Tuesday, October 13, 2020

He whose name shall not be mentioned

More than a week after October 2020 General Conference, Jonathan Neville has finally gotten around to acknowledging the matter of Elder Gerrit W. Gong’s comment in the Saturday afternoon session regarding “Mary Whitmer, the faithful sister to whom Moroni showed the Book of Mormon plates.”

I use the term acknowledging because Neville barely mentions it at all; instead, he brushes past it without dealing with any of its implications. His comments are limited to a mere 58 words in a 2,683-word blog post. (That’s a mere 2.2% by word count.)
The issue has resurfaced because in the October 2020 General Conference, one of the speakers repeated the story, citing Saints as authority. (I won’t mention the speaker’s name out of respect.)

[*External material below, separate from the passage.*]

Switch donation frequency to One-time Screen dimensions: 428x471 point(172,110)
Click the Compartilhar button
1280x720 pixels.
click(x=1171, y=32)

Right in the same talk, the speaker described Moroni as “as a glorious messenger from God,” which is consistent with the description of Moroni in Letter IV.
Notice how Neville didn’t mention either the speaker’s name nor the office he holds; he didn’t even mention if the speaker was male or female. One could get the impression from his post that it was a newly-called Seventy or a counselor in an auxiliary presidency who made the offending remark. But the speaker was an apostle of the Lord Jesus Christ, one of fifteen men Neville supposedly sustains as a prophet, seer, and revelator.
Sustaining the leaders of The Church of Jesus Christ of Latter-day Saints in General Conference

It is proposed that we sustain one of the speakers, whose name we won’t mention.

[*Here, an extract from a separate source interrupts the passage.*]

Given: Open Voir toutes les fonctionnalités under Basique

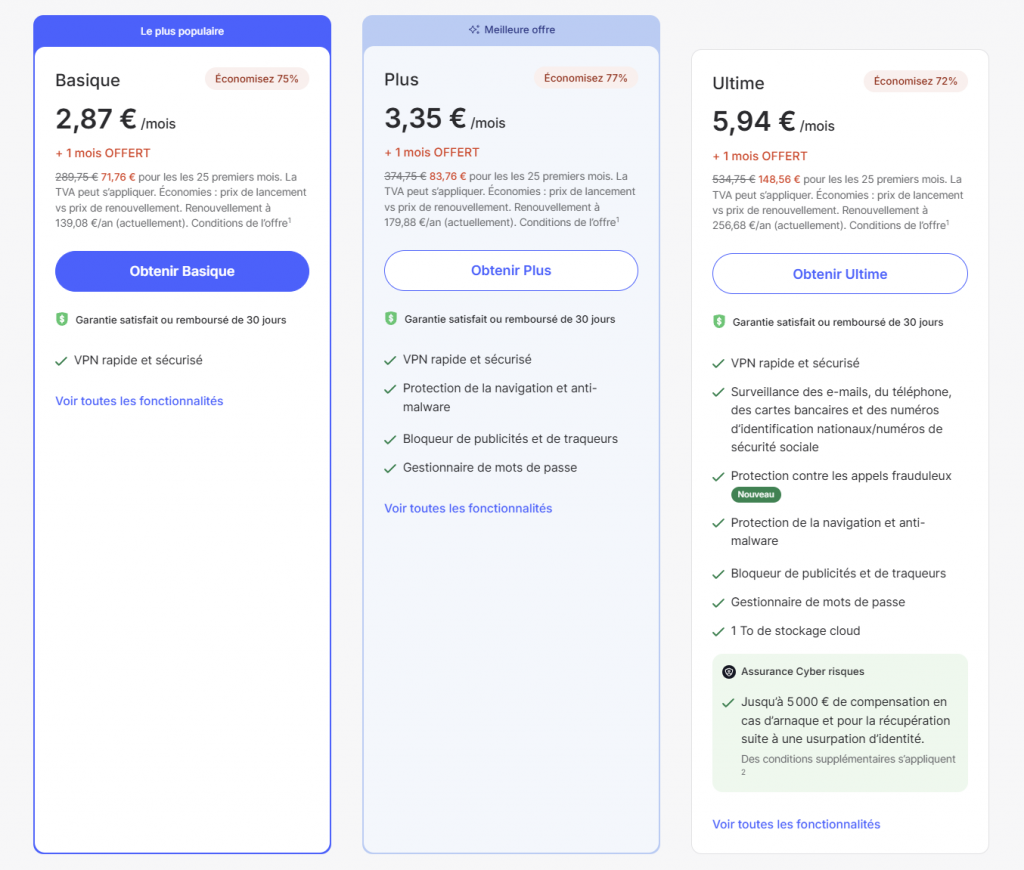Looking at the screenshot, I should 139,401.
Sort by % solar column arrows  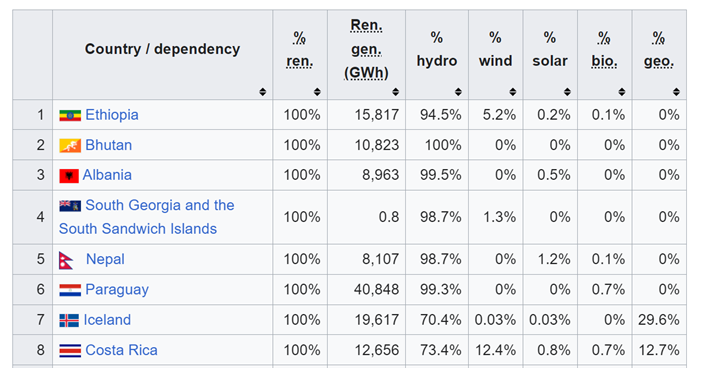click(567, 92)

By avoiding using Elder Gong’s name or mentioning his priesthood office, Neville less-than-deftly sidesteps all of the serious implications of his dogmatic insistence that the personage who appeared to Mary Whitmer was Nephi. For someone who insists that his ideological opponents teach that “the prophets were wrong,” Neville is awkwardly unwilling to admit that of himself. Instead, he just moves right along in his blog post to yet another rambling diatribe about the “M2C”* conspiracy, his assertion that Latter-day Saint scholars are denying what Joseph Smith and Oliver Cowdery taught, etc., without explicitly implicating Elder Gong in those heresies but clearly leaving the reader to infer exactly that.

This is yet more evidence that Jonathan Neville, like his Heartlander comrades, clings to the selected teachings of dead prophets while rejecting the teachings of living prophets. Again and again this blog has demonstrated that Neville’s teachings are not in harmony with those of President Russell M. Nelson (1, 2, 3), President M. Russell Ballard (4), Elder Dieter F. Uchtdorf (5), Elder Quinten L. Cook (6), Elder LeGrand R. Curtis Jr. (7), and now Elder Gerrit W. Gong. He’s implied that Church leaders are withholding vital truths from Church members. He’s implied that the Brethren are ignorant of lies that are being fed to them by Church employees.

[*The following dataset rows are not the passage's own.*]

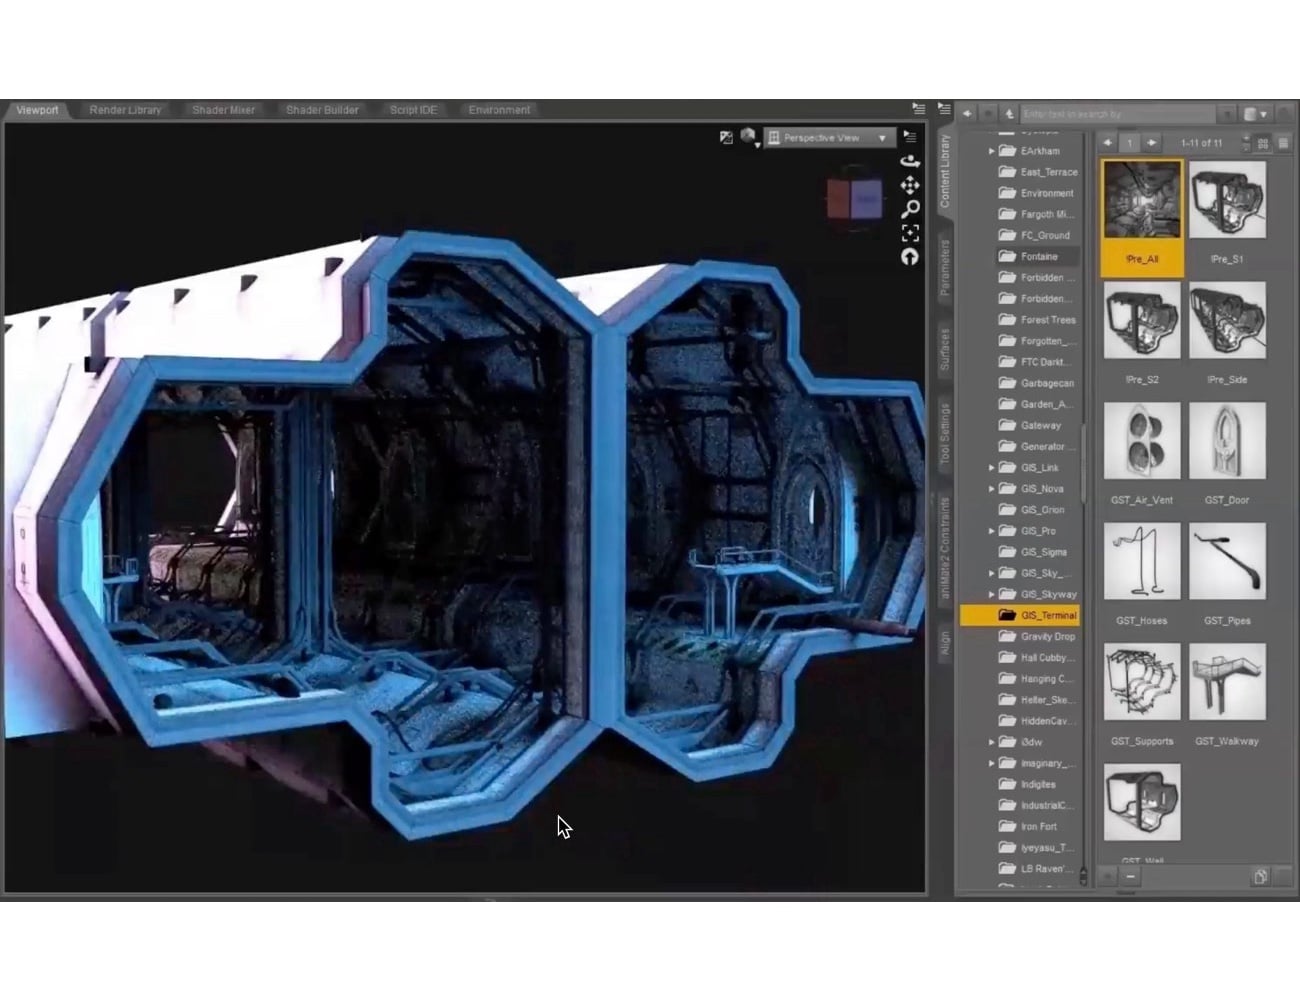Expand the EArkham folder
This screenshot has width=1300, height=1000.
pyautogui.click(x=992, y=150)
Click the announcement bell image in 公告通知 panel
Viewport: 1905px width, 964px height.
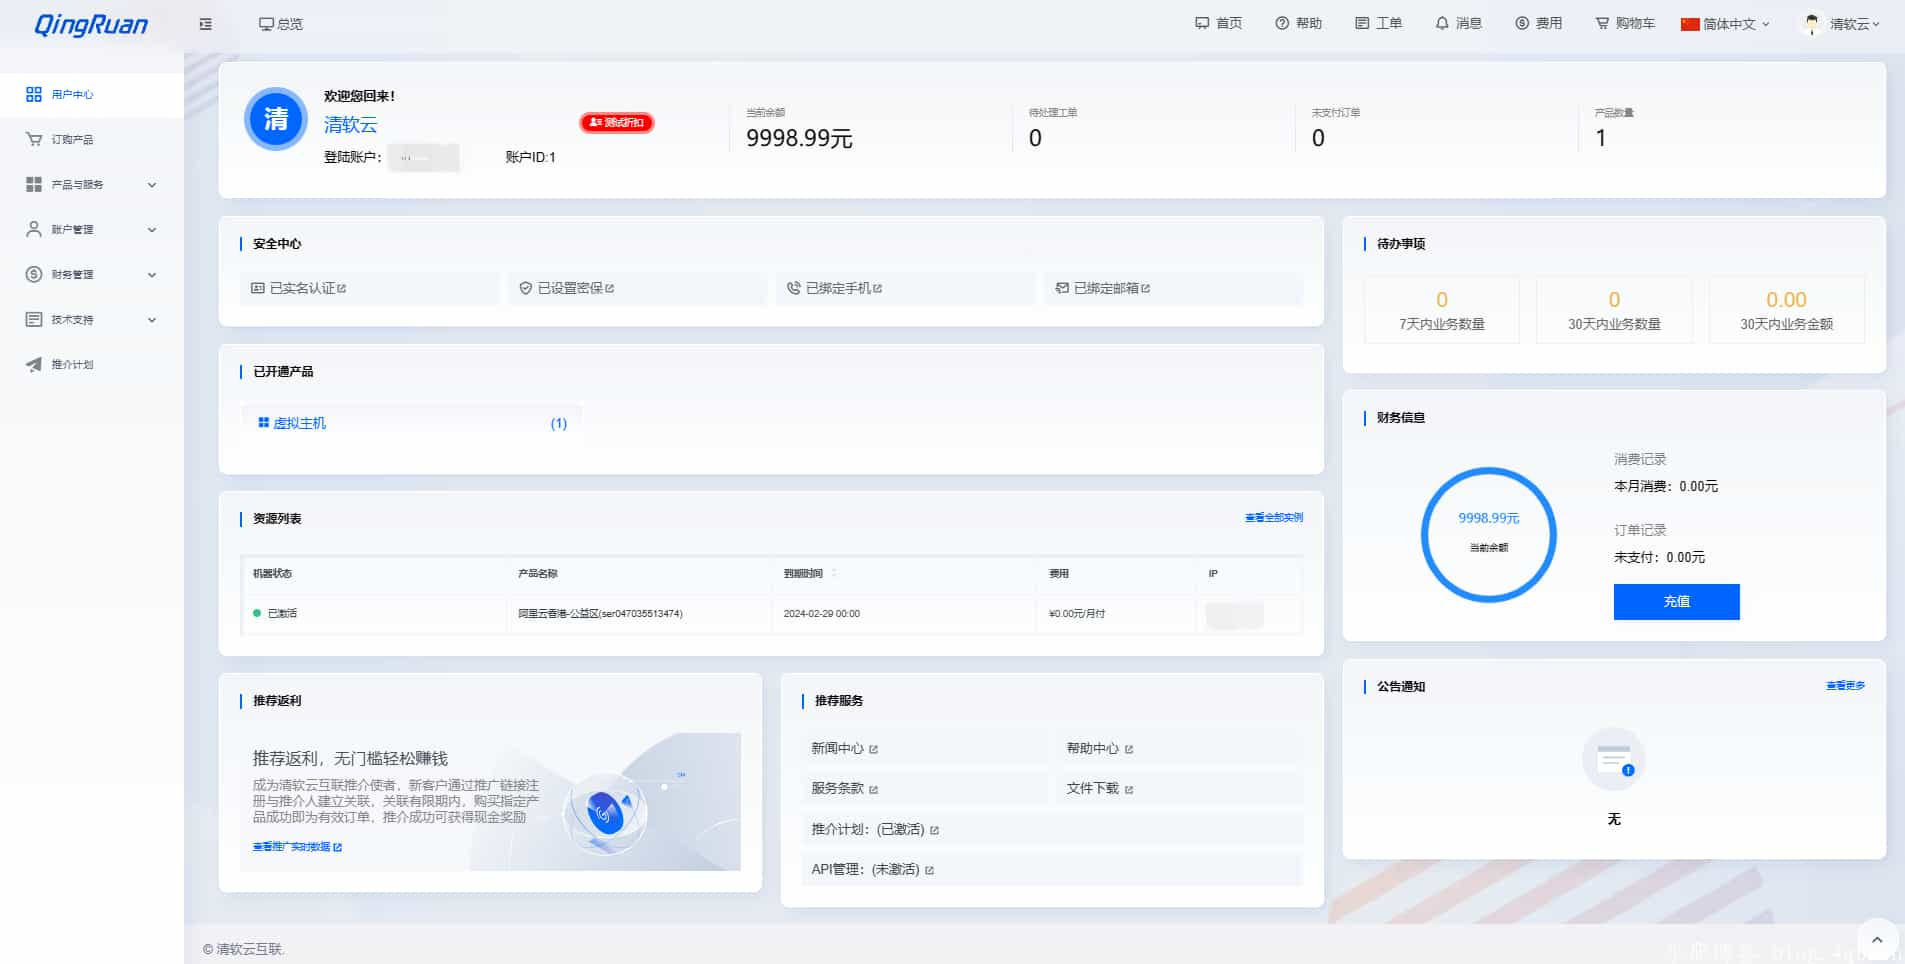coord(1613,759)
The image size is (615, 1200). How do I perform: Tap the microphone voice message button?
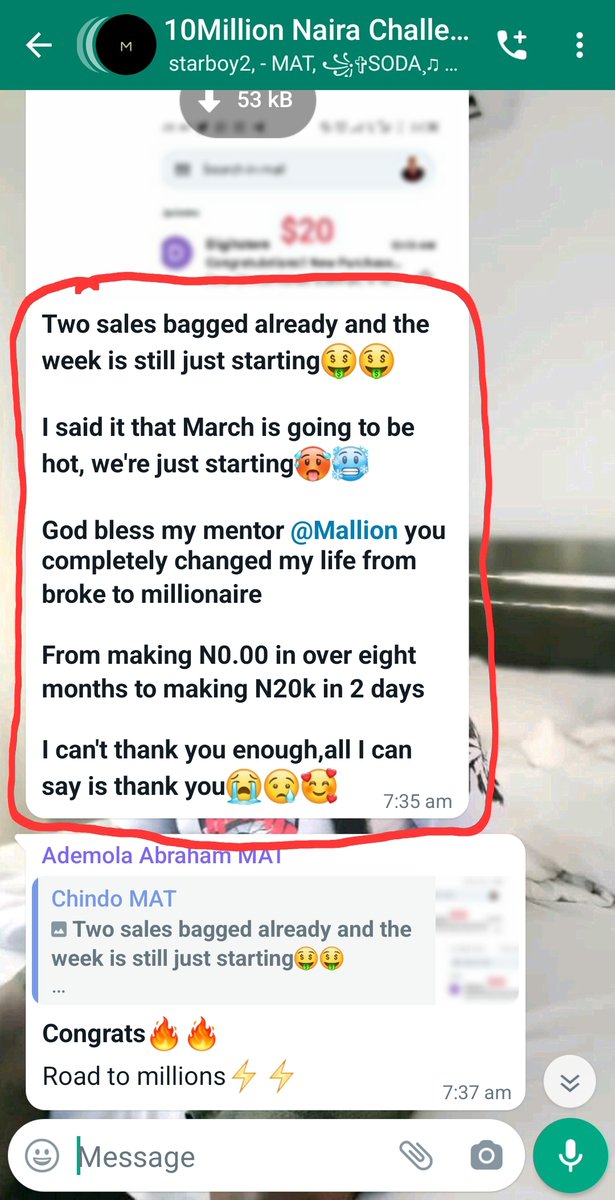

If this isn’t clear evidence that he’s on the road to apostasy, then I don’t know what is.

—Peter Pan

* “M2C” is Jonathan Neville’s acronym for the theory that the Book of Mormon took place in Mesoamerica and that the hill Cumorah in the Book of Mormon is not the same hill in New York where Joseph Smith received the plates of Mormon.

2 comments:

  1. It would be one thing if Neville would just say "You know, Elder Gong said this, but personally I don't agree with it." Since this is not a saving principle thats okay. I for one don't agree with everything published in the Ensign, church manuals, books by church leaders, etc.

    Neville however takes it a step too far. Shortly after the quoted paragraphs he said it is a shame that there is now a General Conference precedent for this experience being used in the way it was. Instead of admitting that he is not the arbiter of truth, Neville tried to save face by hiding the speaker behind a veil of anonymity and refuses to admit to using a double standard of "you have to belive all the apostles but only when they say something I agree with, otherwise they're not preaching true doctrine."

    ReplyDelete
    Replies
    1. I think you’ve hit the nail on the head, Spencer. Jonathan Neville is a master at the art of being passive-aggressive.

      We see the same thing in how he continually repeats how wonderful “M2C” scholars are, how they’re nice people and faithful members, etc., and then in the very next breath accuses those same people of leading the Church astray, creating falsehoods to protect their jobs, and so forth.